20

El aire huele a tarde de otoño, a mandarina y papel. Como olía entonces. Como olía aquel día, en el que, Adrián, al quedarse en el colegio, por fin, dejó de llorar. Había crecido. La línea de su horizonte dejó de ser una vía pecuaria y se convirtió en una gran autopista por donde correr hacia confines muy alejados de los míos. En donde perderse, encontrarse, y volverse a perder sin que ello le supusiera ningún quebranto, ni la más mínima preocupación.

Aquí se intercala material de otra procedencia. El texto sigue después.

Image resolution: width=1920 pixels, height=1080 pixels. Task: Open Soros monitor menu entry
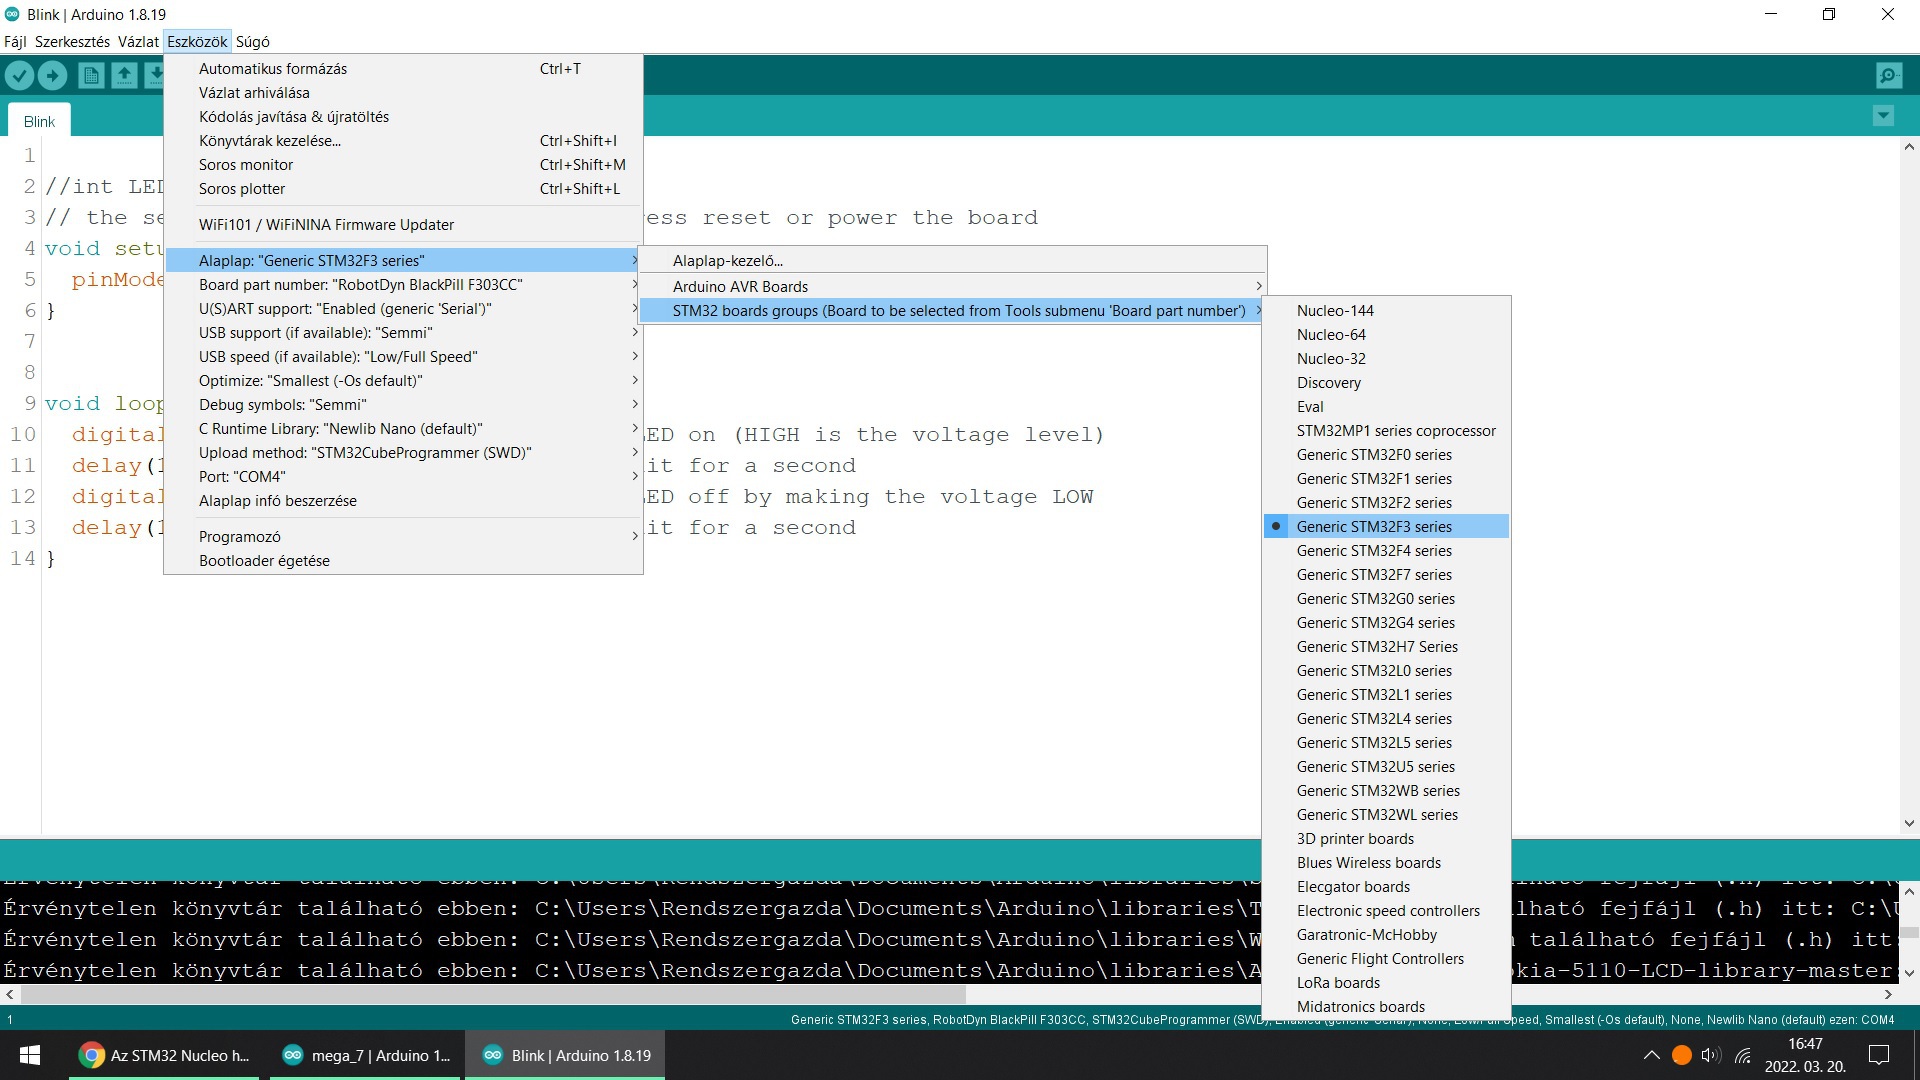pos(246,165)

El agua salía por los caños de aquella horrorosa fuente que coronaba la plaza del barrio, y yo vagaba sin saber si ir a comprar el pan o echarme a llorar. Aún así, aún errante y sola, era un poco feliz. Sí madre, feliz porque mi niño crecía, pero, al tiempo, me sentía pavorosamente triste, un poco muerta. Aquellos días estuvieron llenos de horas yermas. Fueron estériles de gritos, de risas, carentes de expresiones; de sus irreemplazables expresiones que habían aminorado, hasta entonces, la monotonía que colgaba de las cortinas; que se empapaba del polvo acumulado en los estantes, la falta de conversación, de una mirada cómplice o una sonrisa a tiempo perdido, de todas aquellas horas de tedio y soledad.

La sonrisa cálida y complaciente, junto con el efusivo y apretado abrazo, con los que Adrián me obsequiaba a la salida de clase en cada uno de nuestros encuentros, fue convirtiéndose paulatinamente en un simple y despegado: «¡hola mami!».

Mientras él estiraba sus brazos intentando en cada luna rozar el cielo, a mí, las estrellas fugaces dejaron de concederme deseos. Comencé a cerrar los ojos cuando su estela iluminaba el diminuto horizonte de mi terraza llevada por el temor de que algún pedazo de meteorito cayera sobre los insulsos geranios, que daban color a los ventanales ribeteados en PVC blanco. Por aquellas ventanas, se colaba el viento del norte, la brisa del verano y el silencio de las mañanas gemelas, imposibles de diferenciar una con la otra. Tan semejantes entre sí que llegaron a trastornar mi realidad. Poco a poco me fui construyendo un patrón a medida. Pespunteando entretelas, almidonando puños, cosiendo botones, diseñando disfraces, el pensamiento se me atoró.

El barco acaricia el perfil de la pequeña ciudad de Edfú. Debo dejar de escribir. Ra asoma sus dedos y escudriña en mi cuerpo. Aquí todo es diferente; él también. Ra se acerca insistentemente, olisqueando nuestra débil y foránea piel, arañando la superficie de nuestro cuerpo como un gran perro guardián que protege el templo de su amo. El agua fluye incansable y una de las frases que componen el himno al Nilo se instala en mis pensamientos durante su contemplación: ¡Salve Nilo!, resplandeciente río que das vida a Egipto entero.

A medida que nos aproximamos a Edfú, Horus comienza a dejarse notar. El viento parece batir sus alas invisibles, rápidas, perfectas, endiabladamente hermosas. Sus ojos de rapaz escudriñan en nuestro conocimiento lleno de una codicia de saber enfermiza y carente de tiempo. El gran dios halcón espera en su templo oteando siglo tras siglo el horizonte. Allí en Mamisi —el lugar del parto— renace día tras día.

Cuando la noche vuelva y Tot, el dios lunar, se haga dueño de mis palabras, entonces, madre, nos volveremos a encontrar.